The minimum data depends on the AI project.

• Predicting quality escapes or rework: you typically need genealogy, operation history, measured process values, defect and NCR history, revision context, and enough closed-loop quality outcomes to learn from.

• Cycle time or bottleneck prediction: you need routing steps, queue times, labor or machine touch times, dispatch events, hold reasons, and rework loops.

• Anomaly detection on equipment or test processes: you often need higher-frequency historian, PLC, or test data in addition to MES context. MES alone is often too coarse.

• Copilot-style operator assistance: you need approved work instructions, revision-controlled procedures, defect history, and strong document governance. Uncontrolled document pools are a major risk.

So the answer is not one fixed dataset. It is the smallest traceable data set that can explain the decision or prediction you want to support.

Brownfield reality

In aerospace, MES rarely holds everything needed by itself. Useful AI projects usually depend on coexistence with ERP, PLM, QMS, test systems, historians, and document control. That means your real prerequisite is often integration quality, not just MES data availability.

If work orders live in ERP, revisions in PLM, NCRs in QMS, and machine data in a historian, then AI readiness depends on whether those systems can be linked consistently and under change control. Full replacement strategies often fail here because qualification burden, validation cost, downtime risk, integration complexity, and long asset lifecycles make wholesale cutovers hard to justify. A narrower layer that connects existing systems is usually more realistic, but it still requires disciplined mapping and governance.

What is usually missing first

• Genealogy is incomplete below a certain assembly level.

• Manual rework is recorded in comments instead of structured transactions.

• Instruction revisions are not tied cleanly to execution events.

• Equipment IDs changed over time without cross-reference mapping.

• Defect codes are too inconsistent for reliable learning.

• Closed-loop outcomes are unavailable because NCR and disposition data sit outside MES.

• Important data exists only on paper, in PDFs, or in local spreadsheets.

If those issues are present, start by fixing the highest-value data link rather than launching a broad AI program.

Practical starting threshold

Before starting, you should be able to answer yes to most of these questions:

• Can we trace each analyzed unit or batch through the relevant operations?

• Can we link execution records to the correct revision and effective date?

• Can we identify the outcome we are trying to predict or explain?

• Can we explain major missing data patterns?

• Can we reconstruct changes in process, equipment, or coding over time?

• Can we validate outputs against a business process with human review?

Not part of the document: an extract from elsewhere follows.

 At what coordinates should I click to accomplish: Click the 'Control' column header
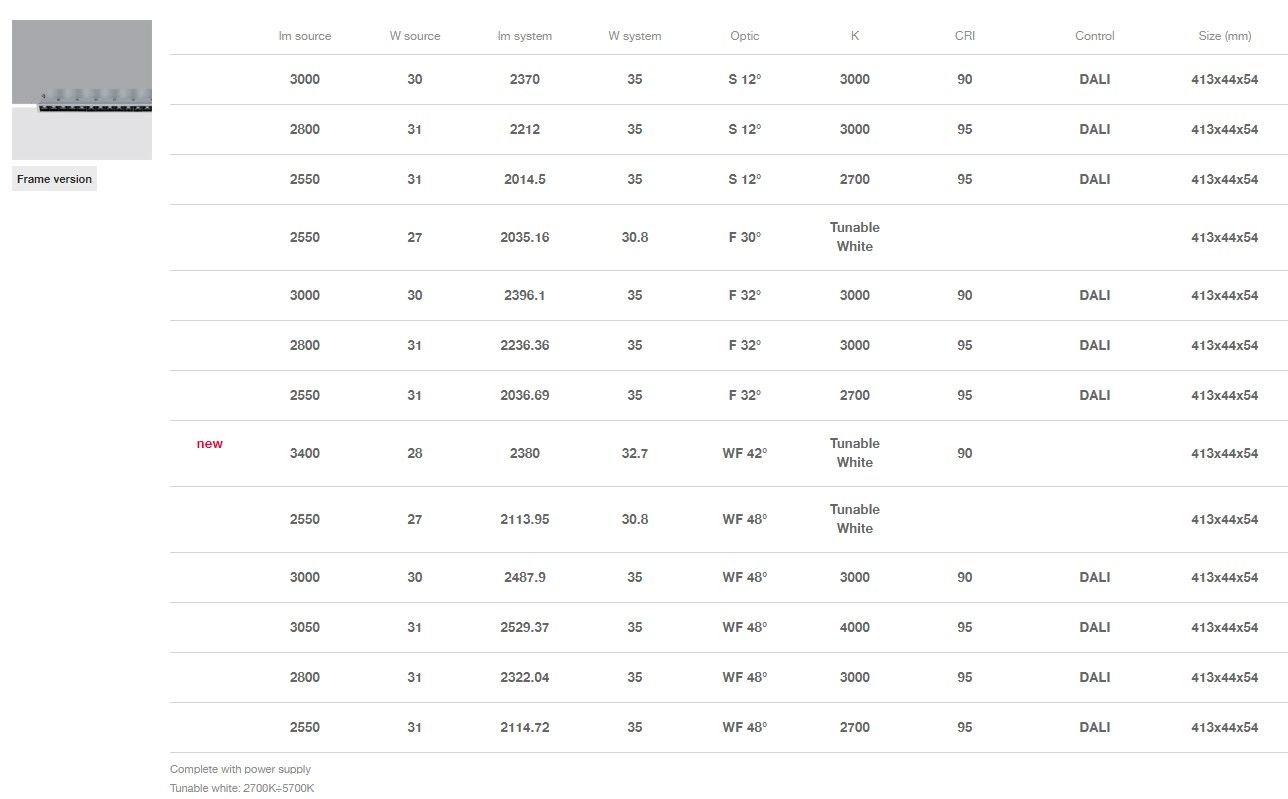pyautogui.click(x=1095, y=36)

If the answer is no to most of those, the limiting factor is likely data readiness and governance, not AI capability.

Bottom line

Start with a narrow, high-value use case and verify five things: product identity, process sequence, revision context, quality outcome, and reliable timestamps. Add material, resource, and parameter data as needed. In aerospace, traceability and controlled change matter as much as model accuracy. Without that foundation, AI can still produce outputs, but they may not be trustworthy enough for regulated operations.